Imbauan kewaspadaan terkait meningkatnya risiko gempa kuat susulan dicabut pada tengah malam hari Senin, menyusul gempa bermagnitudo 7,5 yang mengguncang wilayah Jepang utara dan timur laut sepekan sebelumnya.
Meski warga tidak lagi diminta untuk selalu siap mengungsi sewaktu-waktu, pemerintah tetap mengimbau masyarakat agar terus melakukan langkah-langkah kesiapsiagaan bencana, termasuk menyiapkan dan menyimpan persediaan darurat.
Badan Meteorologi Jepang (JMA) sebelumnya untuk pertama kalinya mengeluarkan peringatan khusus yang mencakup 182 munisipalitas di tujuh prefektur, dari Hokkaido hingga Chiba di timur Tokyo, karena meningkatnya risiko terjadinya gempa besar lanjutan.
Selama masa satu pekan peringatan tersebut, tidak terjadi gempa besar lanjutan. Namun, hingga pukul 14.00 hari Senin, tercatat 40 gempa dengan intensitas 1 atau lebih pada skala intensitas seismik tujuh tingkat Jepang, menurut JMA.
Gempa utama bermagnitudo 7,5 terjadi larut malam pada 8 Desember di lepas pantai timur Prefektur Aomori, pada kedalaman sekitar 54 kilometer. Gempa ini mendorong JMA mengeluarkan peringatan tsunami untuk sebagian wilayah Hokkaido, Aomori, dan Iwate.
Hingga hari Senin, pemerintah melaporkan total 46 orang mengalami luka-luka akibat bencana tersebut. Sementara itu, berdasarkan penghitungan Kyodo News, lebih dari 9.000 orang sempat mengungsi.
Pada 9 Desember, sehari setelah gempa, layanan kereta peluru di jalur Tohoku Shinkansen antara Stasiun Morioka dan Shin-Aomori sempat dihentikan sementara. Selain itu, lebih dari 300 sekolah terpaksa diliburkan selama satu hari.
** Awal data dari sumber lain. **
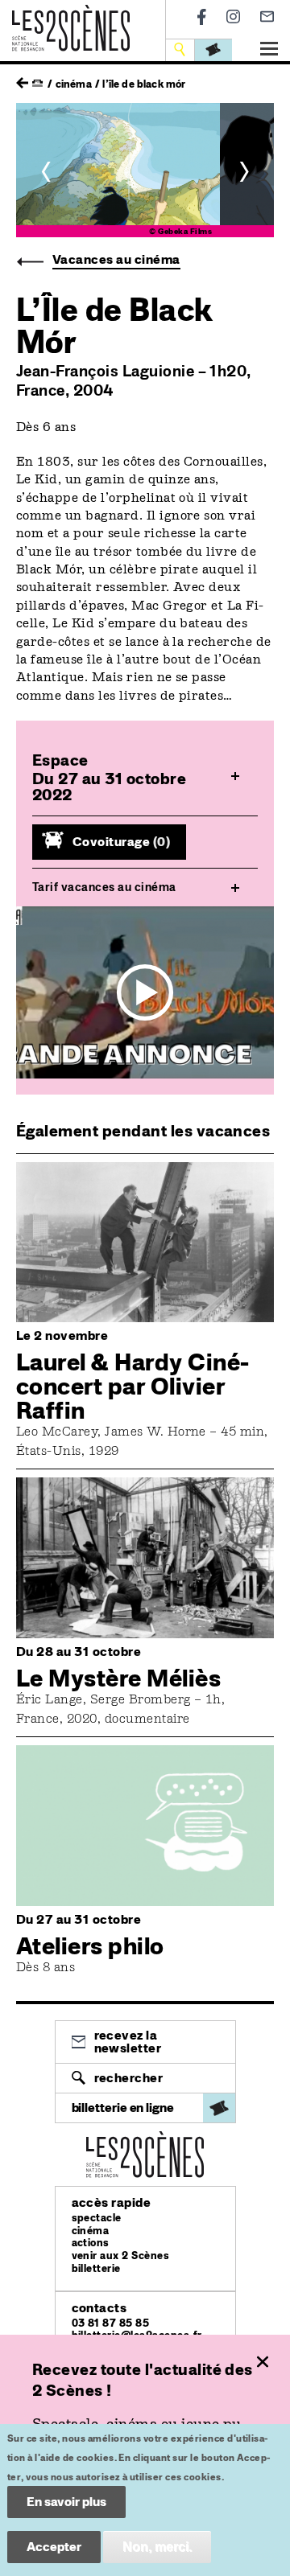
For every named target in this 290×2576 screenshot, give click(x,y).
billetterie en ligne (123, 2107)
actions (91, 2243)
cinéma (91, 2231)
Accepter (54, 2546)
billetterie (96, 2268)
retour (22, 79)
Sistem peringatan ini, yang dikenal sebagai “Advisory Gempa Susulan Lepas Pantai Hokkaido dan Sanriku”, mulai diberlakukan pada Desember 2022. Sistem tersebut dikembangkan berdasarkan pelajaran dari gempa dahsyat bermagnitudo 9,0 yang melanda Jepang timur laut pada 11 Maret 2011, yang kemudian disusul gempa bermagnitudo 7,3. Peringatan ini tidak mewajibkan evakuasi pencegahan.
Peristiwa ini menjadi respons bencana besar pertama di bawah pemerintahan Perdana Menteri Sanae Takaichi, yang resmi diluncurkan pada Oktober lalu.
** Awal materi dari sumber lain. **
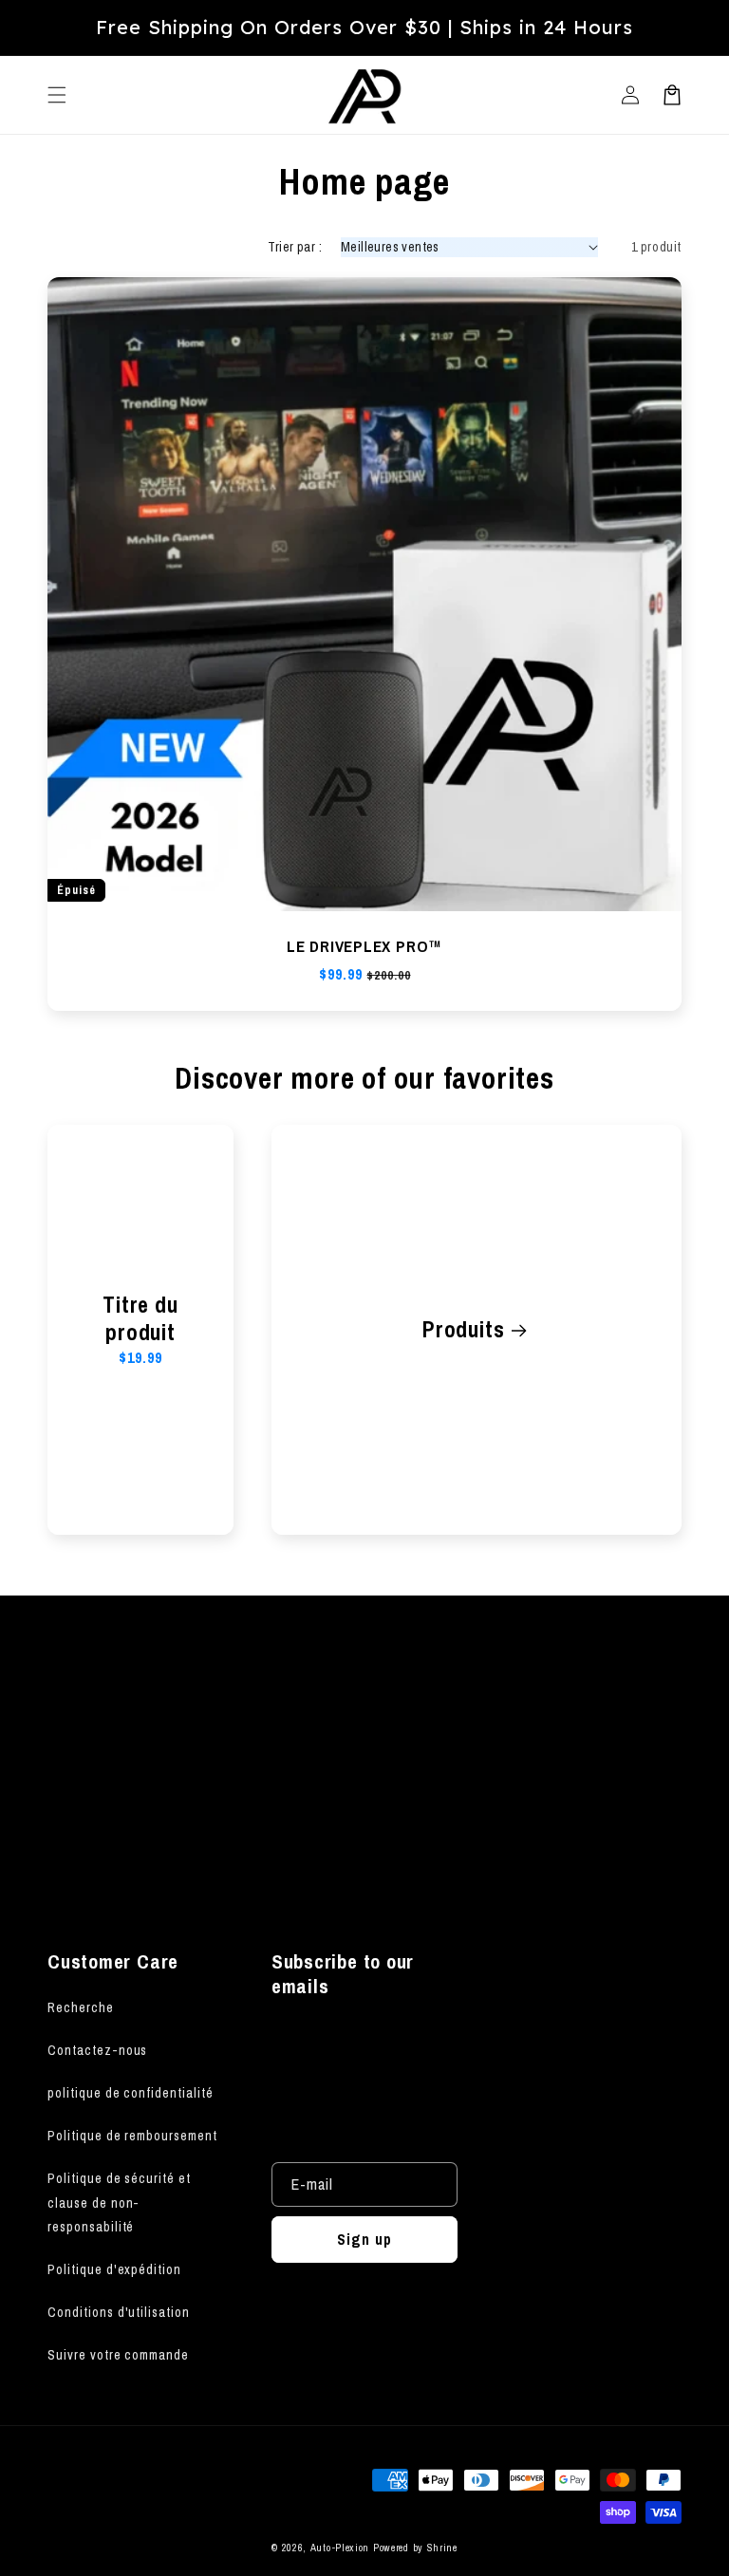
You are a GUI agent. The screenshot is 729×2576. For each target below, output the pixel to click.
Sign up (364, 1846)
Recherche (80, 2007)
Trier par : (295, 246)
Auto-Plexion (339, 2547)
Seorang anggota parlemen oposisi menyoroti bahwa setelah peringatan dikeluarkan, “warga di daerah terdampak tidak tahu apa yang seharusnya mereka lakukan untuk bersiap menghadapi situasi seperti ini.”
Takaichi, yang saat ini tinggal di perumahan anggota majelis rendah di distrik Akasaka, Tokyo, berencana segera pindah ke kediaman yang bersebelahan dengan kantor perdana menteri agar dapat menangani krisis dengan lebih cepat dan efektif.